Material to process -
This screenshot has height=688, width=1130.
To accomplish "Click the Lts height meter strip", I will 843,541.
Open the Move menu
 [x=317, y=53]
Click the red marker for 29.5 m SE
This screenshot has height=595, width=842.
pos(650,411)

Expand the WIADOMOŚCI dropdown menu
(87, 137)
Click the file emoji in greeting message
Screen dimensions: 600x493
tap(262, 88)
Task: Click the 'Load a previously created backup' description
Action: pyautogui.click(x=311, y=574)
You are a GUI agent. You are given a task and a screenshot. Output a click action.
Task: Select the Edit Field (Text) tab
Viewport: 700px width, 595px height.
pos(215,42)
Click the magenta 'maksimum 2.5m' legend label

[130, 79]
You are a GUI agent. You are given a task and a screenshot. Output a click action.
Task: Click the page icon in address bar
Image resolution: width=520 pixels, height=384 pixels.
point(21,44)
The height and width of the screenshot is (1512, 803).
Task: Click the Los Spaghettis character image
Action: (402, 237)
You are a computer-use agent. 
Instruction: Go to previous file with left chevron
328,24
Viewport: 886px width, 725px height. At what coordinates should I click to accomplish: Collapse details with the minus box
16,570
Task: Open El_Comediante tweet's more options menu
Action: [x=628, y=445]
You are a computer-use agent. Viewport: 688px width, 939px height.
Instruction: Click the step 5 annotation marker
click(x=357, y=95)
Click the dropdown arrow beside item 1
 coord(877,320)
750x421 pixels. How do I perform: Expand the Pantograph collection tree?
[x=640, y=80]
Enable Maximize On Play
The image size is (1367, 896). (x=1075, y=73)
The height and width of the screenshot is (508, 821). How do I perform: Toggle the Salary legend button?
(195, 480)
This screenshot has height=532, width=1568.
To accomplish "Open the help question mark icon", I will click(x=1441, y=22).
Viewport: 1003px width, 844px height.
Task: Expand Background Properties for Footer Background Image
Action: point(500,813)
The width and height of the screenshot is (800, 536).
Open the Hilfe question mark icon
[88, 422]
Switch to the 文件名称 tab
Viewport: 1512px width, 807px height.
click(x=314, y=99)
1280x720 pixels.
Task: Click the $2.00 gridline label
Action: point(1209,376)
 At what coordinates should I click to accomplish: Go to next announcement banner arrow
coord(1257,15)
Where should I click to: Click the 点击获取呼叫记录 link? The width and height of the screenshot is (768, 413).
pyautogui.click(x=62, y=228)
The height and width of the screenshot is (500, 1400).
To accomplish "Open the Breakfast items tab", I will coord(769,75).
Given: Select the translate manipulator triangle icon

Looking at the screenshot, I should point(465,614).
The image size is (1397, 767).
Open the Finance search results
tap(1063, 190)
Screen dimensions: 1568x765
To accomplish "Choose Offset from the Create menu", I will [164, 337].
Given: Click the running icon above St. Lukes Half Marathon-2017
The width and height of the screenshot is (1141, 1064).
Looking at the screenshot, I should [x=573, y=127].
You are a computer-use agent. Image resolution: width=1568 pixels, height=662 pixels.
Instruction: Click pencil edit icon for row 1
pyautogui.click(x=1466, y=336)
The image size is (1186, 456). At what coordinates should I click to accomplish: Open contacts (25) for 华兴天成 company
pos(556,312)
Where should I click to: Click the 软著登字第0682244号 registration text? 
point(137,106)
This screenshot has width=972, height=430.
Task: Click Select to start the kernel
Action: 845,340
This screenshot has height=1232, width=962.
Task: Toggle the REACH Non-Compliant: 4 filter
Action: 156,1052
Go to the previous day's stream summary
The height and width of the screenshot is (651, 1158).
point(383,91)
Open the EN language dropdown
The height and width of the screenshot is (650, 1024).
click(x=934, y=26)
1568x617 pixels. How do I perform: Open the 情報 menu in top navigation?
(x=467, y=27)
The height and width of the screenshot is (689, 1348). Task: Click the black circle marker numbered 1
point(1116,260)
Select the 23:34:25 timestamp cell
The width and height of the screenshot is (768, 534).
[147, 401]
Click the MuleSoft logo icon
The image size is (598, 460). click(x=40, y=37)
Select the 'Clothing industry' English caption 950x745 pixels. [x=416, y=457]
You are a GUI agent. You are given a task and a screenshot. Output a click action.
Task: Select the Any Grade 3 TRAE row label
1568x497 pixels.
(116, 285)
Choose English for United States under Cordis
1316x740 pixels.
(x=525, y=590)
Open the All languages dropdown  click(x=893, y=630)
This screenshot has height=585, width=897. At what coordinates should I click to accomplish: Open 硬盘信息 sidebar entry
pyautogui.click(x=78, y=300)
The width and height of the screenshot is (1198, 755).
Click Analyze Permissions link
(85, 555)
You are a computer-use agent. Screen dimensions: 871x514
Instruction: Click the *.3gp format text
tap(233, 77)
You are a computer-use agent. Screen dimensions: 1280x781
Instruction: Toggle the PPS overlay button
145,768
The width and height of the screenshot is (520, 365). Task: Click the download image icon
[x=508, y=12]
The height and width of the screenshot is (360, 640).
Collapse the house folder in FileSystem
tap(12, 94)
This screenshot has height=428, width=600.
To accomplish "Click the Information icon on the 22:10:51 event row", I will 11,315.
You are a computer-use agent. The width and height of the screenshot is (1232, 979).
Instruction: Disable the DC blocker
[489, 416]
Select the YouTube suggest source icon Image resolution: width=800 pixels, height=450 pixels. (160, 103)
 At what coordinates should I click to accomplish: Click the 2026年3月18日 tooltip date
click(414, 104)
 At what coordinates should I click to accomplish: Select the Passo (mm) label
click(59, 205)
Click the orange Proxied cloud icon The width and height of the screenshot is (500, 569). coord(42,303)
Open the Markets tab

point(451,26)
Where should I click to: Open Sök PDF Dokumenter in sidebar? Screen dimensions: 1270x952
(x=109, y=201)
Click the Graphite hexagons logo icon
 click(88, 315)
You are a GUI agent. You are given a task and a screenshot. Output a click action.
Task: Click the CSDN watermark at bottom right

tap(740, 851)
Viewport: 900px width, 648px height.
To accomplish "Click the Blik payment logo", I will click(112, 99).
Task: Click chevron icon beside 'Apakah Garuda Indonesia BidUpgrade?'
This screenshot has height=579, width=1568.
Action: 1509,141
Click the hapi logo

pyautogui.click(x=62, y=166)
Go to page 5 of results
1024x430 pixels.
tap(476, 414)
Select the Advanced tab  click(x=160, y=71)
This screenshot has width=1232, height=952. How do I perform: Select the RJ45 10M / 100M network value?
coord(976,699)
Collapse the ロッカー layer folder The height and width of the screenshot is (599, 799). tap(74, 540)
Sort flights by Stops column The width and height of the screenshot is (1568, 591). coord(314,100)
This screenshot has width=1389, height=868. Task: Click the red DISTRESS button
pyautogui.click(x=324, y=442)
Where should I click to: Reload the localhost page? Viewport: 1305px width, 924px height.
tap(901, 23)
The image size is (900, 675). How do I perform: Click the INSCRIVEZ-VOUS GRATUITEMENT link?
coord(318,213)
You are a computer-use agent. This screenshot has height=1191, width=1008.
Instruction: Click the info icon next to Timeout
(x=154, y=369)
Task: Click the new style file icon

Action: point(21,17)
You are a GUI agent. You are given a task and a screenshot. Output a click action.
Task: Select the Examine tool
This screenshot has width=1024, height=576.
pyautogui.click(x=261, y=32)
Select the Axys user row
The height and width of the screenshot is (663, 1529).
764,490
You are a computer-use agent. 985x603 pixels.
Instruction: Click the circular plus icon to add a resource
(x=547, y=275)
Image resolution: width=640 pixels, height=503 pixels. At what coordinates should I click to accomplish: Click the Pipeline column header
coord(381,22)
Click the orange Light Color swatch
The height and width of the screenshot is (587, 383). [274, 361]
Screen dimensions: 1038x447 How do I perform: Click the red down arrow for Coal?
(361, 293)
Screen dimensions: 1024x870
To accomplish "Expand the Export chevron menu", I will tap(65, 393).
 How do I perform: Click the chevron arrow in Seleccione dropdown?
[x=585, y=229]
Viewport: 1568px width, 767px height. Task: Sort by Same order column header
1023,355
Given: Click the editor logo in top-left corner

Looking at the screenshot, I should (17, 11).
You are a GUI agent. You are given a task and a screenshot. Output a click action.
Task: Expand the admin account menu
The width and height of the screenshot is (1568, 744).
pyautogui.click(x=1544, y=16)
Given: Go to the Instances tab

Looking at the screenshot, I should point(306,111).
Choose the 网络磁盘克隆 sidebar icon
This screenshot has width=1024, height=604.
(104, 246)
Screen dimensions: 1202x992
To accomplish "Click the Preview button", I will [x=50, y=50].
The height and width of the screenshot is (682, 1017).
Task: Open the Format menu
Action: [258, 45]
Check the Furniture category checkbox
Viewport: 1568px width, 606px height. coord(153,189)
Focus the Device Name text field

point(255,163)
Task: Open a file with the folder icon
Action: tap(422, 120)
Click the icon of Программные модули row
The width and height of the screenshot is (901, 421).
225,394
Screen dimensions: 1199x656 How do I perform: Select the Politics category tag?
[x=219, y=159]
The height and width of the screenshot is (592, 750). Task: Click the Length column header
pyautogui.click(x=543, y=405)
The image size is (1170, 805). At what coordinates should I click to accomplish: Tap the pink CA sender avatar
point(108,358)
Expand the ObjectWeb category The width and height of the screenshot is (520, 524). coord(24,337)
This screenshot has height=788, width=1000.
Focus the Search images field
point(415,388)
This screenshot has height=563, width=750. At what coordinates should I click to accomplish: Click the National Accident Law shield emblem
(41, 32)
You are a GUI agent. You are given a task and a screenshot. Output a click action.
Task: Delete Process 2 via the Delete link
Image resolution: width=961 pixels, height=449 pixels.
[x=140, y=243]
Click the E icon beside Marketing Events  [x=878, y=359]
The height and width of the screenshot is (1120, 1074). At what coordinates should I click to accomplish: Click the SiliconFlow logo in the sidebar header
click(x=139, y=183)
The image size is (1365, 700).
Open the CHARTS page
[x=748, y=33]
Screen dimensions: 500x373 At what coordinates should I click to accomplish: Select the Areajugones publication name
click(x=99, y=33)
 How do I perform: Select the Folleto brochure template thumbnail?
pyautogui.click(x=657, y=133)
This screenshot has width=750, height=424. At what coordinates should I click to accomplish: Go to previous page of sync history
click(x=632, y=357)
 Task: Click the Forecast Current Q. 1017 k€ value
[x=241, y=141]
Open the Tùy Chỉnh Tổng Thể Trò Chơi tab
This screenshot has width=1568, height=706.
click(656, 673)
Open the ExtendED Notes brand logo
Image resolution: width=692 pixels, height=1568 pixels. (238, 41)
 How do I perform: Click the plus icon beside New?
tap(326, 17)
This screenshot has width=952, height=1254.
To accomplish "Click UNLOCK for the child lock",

Work order -
Would you quote everything above from the line containing "Select the Advanced" down to the line containing "You are a computer-use agent. 985x603 pixels."? Include both of those lines and nothing else.

Written response -
Select the Advanced tab  click(x=160, y=71)
This screenshot has width=1232, height=952. How do I perform: Select the RJ45 10M / 100M network value?
coord(976,699)
Collapse the ロッカー layer folder The height and width of the screenshot is (599, 799). tap(74, 540)
Sort flights by Stops column The width and height of the screenshot is (1568, 591). coord(314,100)
This screenshot has width=1389, height=868. Task: Click the red DISTRESS button
pyautogui.click(x=324, y=442)
Where should I click to: Reload the localhost page? Viewport: 1305px width, 924px height.
tap(901, 23)
The image size is (900, 675). How do I perform: Click the INSCRIVEZ-VOUS GRATUITEMENT link?
coord(318,213)
You are a computer-use agent. This screenshot has height=1191, width=1008.
Instruction: Click the info icon next to Timeout
(x=154, y=369)
Task: Click the new style file icon

Action: point(21,17)
You are a GUI agent. You are given a task and a screenshot. Output a click action.
Task: Select the Examine tool
This screenshot has width=1024, height=576.
pyautogui.click(x=261, y=32)
Select the Axys user row
The height and width of the screenshot is (663, 1529).
764,490
You are a computer-use agent. 985x603 pixels.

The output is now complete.